__Extracted entries__:
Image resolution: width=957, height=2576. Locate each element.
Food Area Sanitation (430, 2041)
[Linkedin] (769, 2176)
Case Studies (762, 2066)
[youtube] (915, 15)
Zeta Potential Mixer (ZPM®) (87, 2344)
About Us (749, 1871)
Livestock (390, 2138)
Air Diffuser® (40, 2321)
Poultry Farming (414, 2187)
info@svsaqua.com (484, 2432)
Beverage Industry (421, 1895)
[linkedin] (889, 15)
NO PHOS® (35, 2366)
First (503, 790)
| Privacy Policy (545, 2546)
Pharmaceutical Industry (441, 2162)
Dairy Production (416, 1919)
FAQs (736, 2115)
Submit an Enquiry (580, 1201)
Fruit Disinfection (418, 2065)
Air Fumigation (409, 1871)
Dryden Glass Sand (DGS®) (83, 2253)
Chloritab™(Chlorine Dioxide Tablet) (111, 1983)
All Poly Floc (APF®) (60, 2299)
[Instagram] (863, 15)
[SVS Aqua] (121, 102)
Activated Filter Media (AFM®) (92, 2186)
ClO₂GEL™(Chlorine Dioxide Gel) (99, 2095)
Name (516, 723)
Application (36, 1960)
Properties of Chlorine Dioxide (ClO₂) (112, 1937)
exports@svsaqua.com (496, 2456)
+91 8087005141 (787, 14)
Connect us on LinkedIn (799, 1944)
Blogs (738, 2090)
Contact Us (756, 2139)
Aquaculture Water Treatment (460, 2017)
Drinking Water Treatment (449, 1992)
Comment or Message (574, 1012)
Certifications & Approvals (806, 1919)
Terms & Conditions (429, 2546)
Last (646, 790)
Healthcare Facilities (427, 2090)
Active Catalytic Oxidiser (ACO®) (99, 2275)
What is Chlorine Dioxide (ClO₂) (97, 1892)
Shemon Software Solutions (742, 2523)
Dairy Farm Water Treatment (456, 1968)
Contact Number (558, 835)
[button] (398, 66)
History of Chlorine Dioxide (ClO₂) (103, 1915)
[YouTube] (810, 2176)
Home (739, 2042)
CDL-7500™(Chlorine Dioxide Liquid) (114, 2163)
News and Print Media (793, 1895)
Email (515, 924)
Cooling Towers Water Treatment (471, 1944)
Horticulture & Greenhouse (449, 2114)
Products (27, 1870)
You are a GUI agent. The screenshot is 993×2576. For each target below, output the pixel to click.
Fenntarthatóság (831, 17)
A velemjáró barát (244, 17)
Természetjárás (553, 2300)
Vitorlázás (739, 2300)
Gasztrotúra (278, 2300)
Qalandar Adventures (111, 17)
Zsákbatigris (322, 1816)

__Your assignment__:
Once you reach the line with "[Instagram] (863, 15)" in the data above, copy it and every line after it exactly, up to and including the line with "Aquaculture Water Treatment (460, 2017)".

__Solution below__:
[Instagram] (863, 15)
[SVS Aqua] (121, 102)
Activated Filter Media (AFM®) (92, 2186)
ClO₂GEL™(Chlorine Dioxide Gel) (99, 2095)
Name (516, 723)
Application (36, 1960)
Properties of Chlorine Dioxide (ClO₂) (112, 1937)
exports@svsaqua.com (496, 2456)
+91 8087005141 (787, 14)
Connect us on LinkedIn (799, 1944)
Blogs (738, 2090)
Contact Us (756, 2139)
Aquaculture Water Treatment (460, 2017)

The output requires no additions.